When the government spies on reporters and appears to punish political enemies, it gives the tin foil hat crowd encouragement: “The government is spying on you—it’s keeping track of who you call and who calls you, it’s watching what you do and where you go and who you meet, it’s keeping information on your income and your taxes and your friends and who you associate with, and it’s using that information against you.”  Today that sounds a little less ridiculous that it did last week.

Unassigned additional reading:

Time to take the long view

In less than a day we’ll either know which candidate has won the election for president or we’ll be standing by at the starting gate to cheer the lawyers as they rush for the courthouse to file suits protesting the election of 2012.  Either way: good times.  If you’re like me and have subscribed to the mantra “please, for the love of God, make it stop,” you haven’t been thinking about the elections that come after this one; here’s a little food for thought when you do.

The demographics of the American electorate are in the midst of an historic shift that bodes ill for the future of today’s Republican Party and Tea Party and any other angry-old-white-people’s party, whether they win this election or not.  The findings of the Pew Research Center include that:

  • We are steadily moving toward the day when minorities will be the majority. In 1950, the country was 87 percent white. [Paul] Taylor says that number will dip below 50 percent by 2050.
  • “The people leaving are predominantly white.
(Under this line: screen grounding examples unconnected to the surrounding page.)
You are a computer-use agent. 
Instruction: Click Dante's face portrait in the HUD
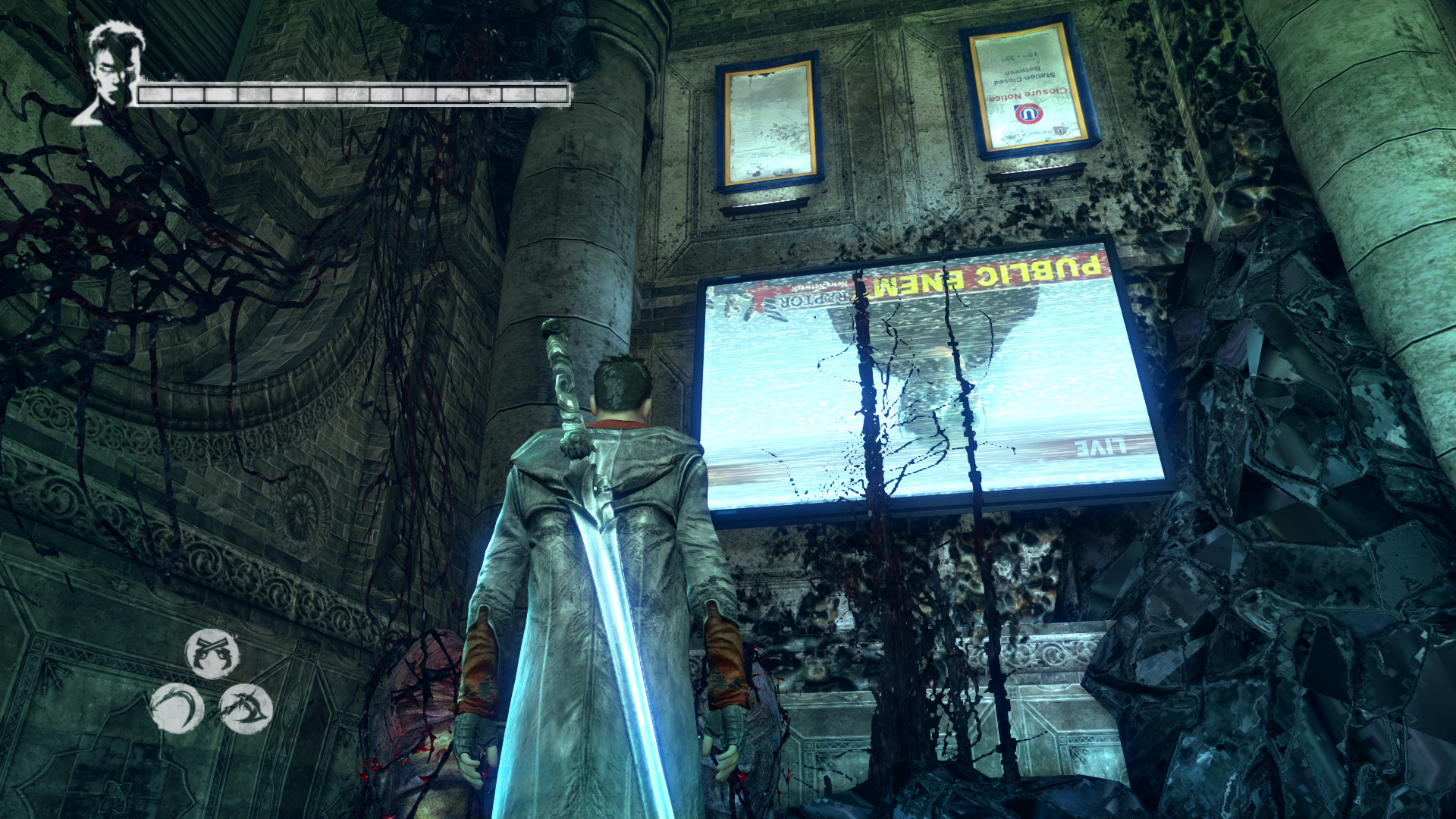pyautogui.click(x=112, y=72)
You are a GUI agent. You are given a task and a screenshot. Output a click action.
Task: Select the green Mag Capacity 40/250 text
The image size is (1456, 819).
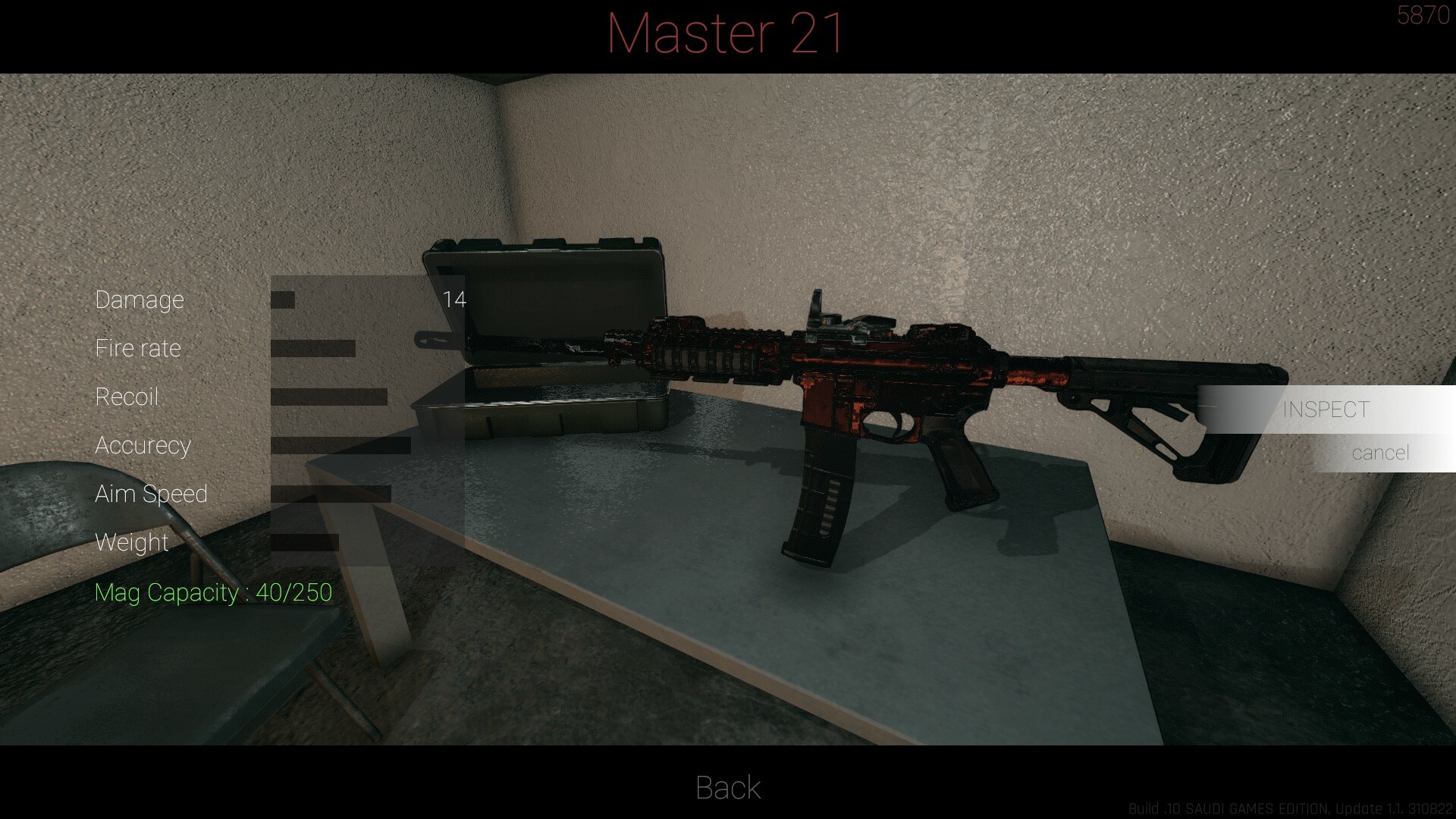[x=214, y=592]
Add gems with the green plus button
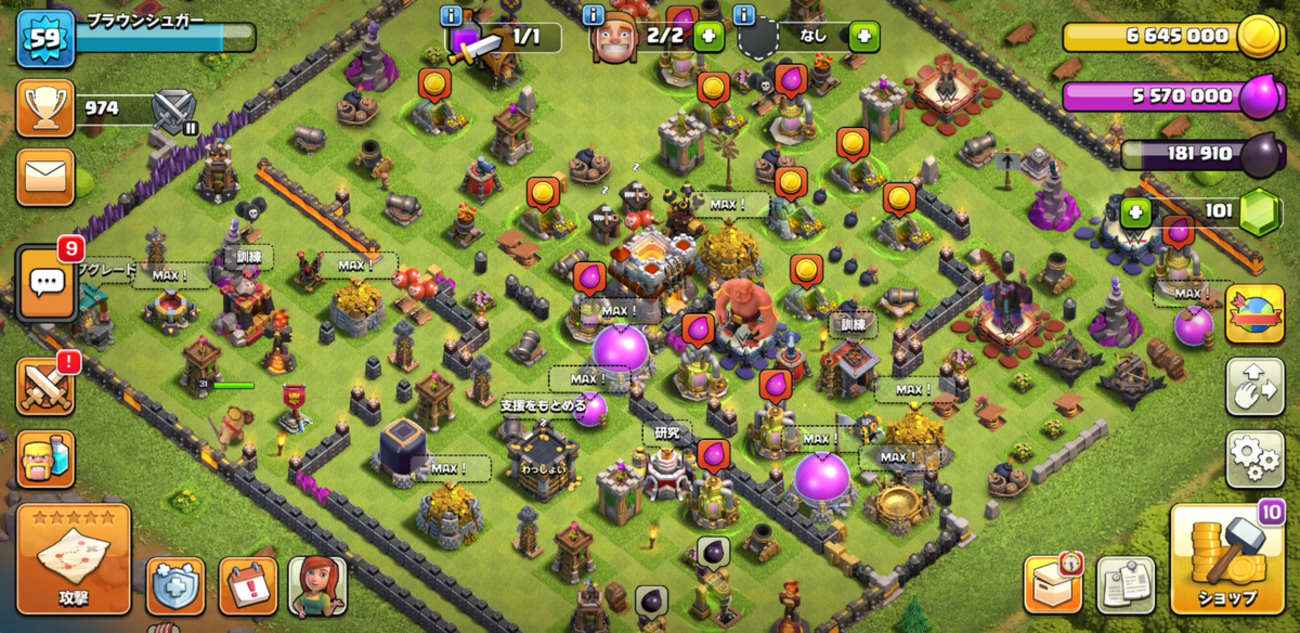 pyautogui.click(x=1135, y=212)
The people coming in are heavily nonwhite.”
  • The growing percentage of the population that is minority comes thanks to a fast-growing Hispanic population as well as a steady increase in the number of Americans of Asian descent.
  • “Republicans are 90 percent white. Democrats are only about 60 percent white,” says Pew Research’s Andy Kohut. “The Republicans have a white problem — or a lack of diversity problem. It’s not apparent in this election so far, but over time, the changing face of America is going to represent more of a challenge to the GOP than to the Democrats.”
  • Minorities overwhelmingly favor Democrats. That trend is likely enhanced by President Obama’s status as the nation’s first black president. In this election, African-American support for Obama tops 90 percent. Polls show Hispanics supporting the president by better than 2 to 1.
  • As for white voters, polls show they prefer Republicans. They went 55 percent for John McCain four years ago, and this year Mitt Romney is doing just as well or even better among whites.

(Surely is it just coincidence that the 90%-white party is proudly in the lead on issues of “immigration reform” and “securing our borders” and “preventing voter fraud.”)
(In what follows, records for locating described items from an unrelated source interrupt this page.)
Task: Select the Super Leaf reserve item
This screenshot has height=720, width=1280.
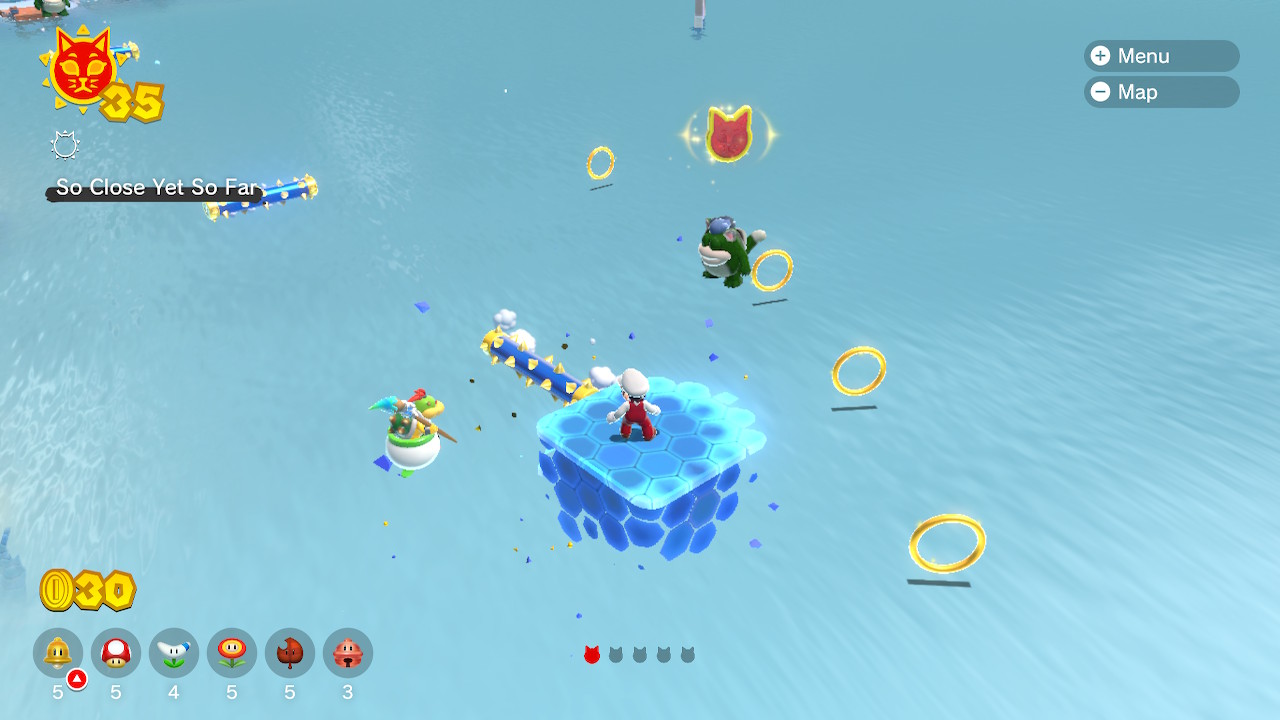Action: click(290, 653)
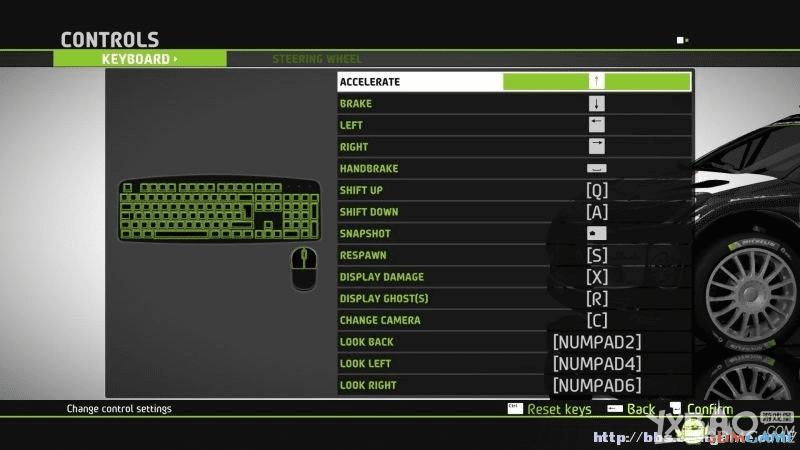Select the Display Ghost(s) row
This screenshot has width=800, height=450.
(x=514, y=299)
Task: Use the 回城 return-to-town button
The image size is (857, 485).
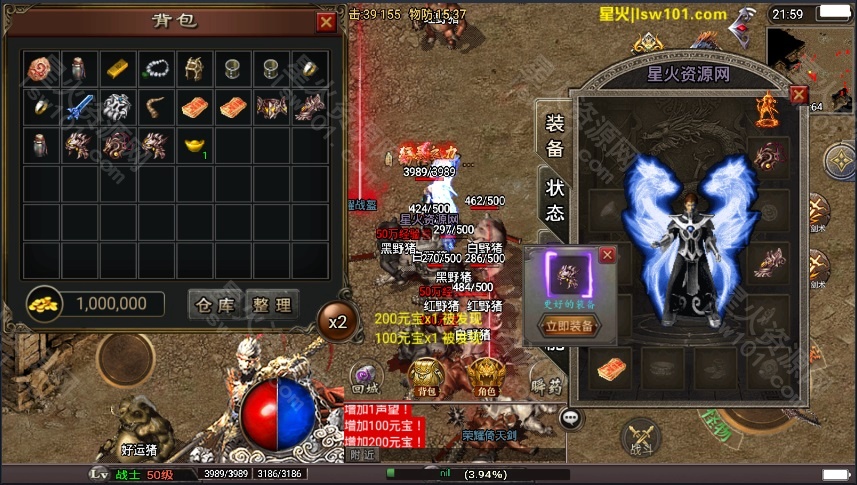Action: [364, 375]
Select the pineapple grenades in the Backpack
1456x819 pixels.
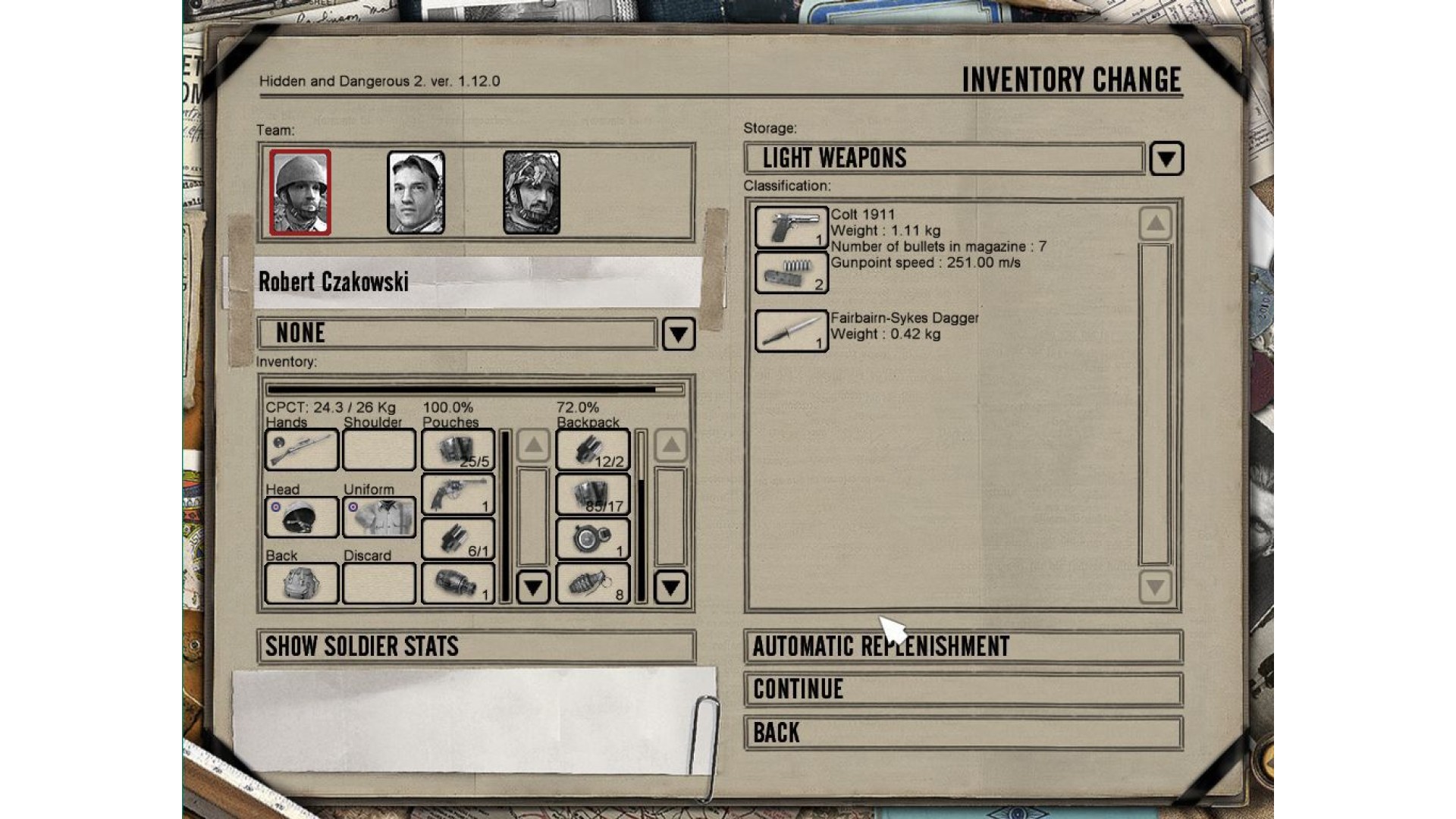click(x=592, y=583)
Add to that calculus the fact that a growing number of people—now more than 40% of Americans—say they are not Republicans or Democrats, and that younger voters, the ones filling in the voter rolls as the older voters die off, are also more liberal in their attitudes on the GOP’s favorite social issue shibboleths.

When I cast my first vote in a presidential election and my guy lost, I was very worried that society was going to unravel.  It didn’t, of course, but I was only 18 and didn’t have the virtue of the long view.  The country has powered along in greased grooves for a few generations since then, just as it did for 200 years before that.  I don’t mean that everything has been perfect or that we can take national success and longevity for granted and lay back sipping daiquiris by the pool, but I don’t believe that today’s situation or the outlook for the future are as bad as the partisan zealots and the political-industrial complex make them out to be.  Not if we can finally get our leaders to take responsible action to pull the federal budget back from the cliff while there’s still time…that should become our focus between now and New Year’s; then we can worry about the cable news noise stations and their crises du jour.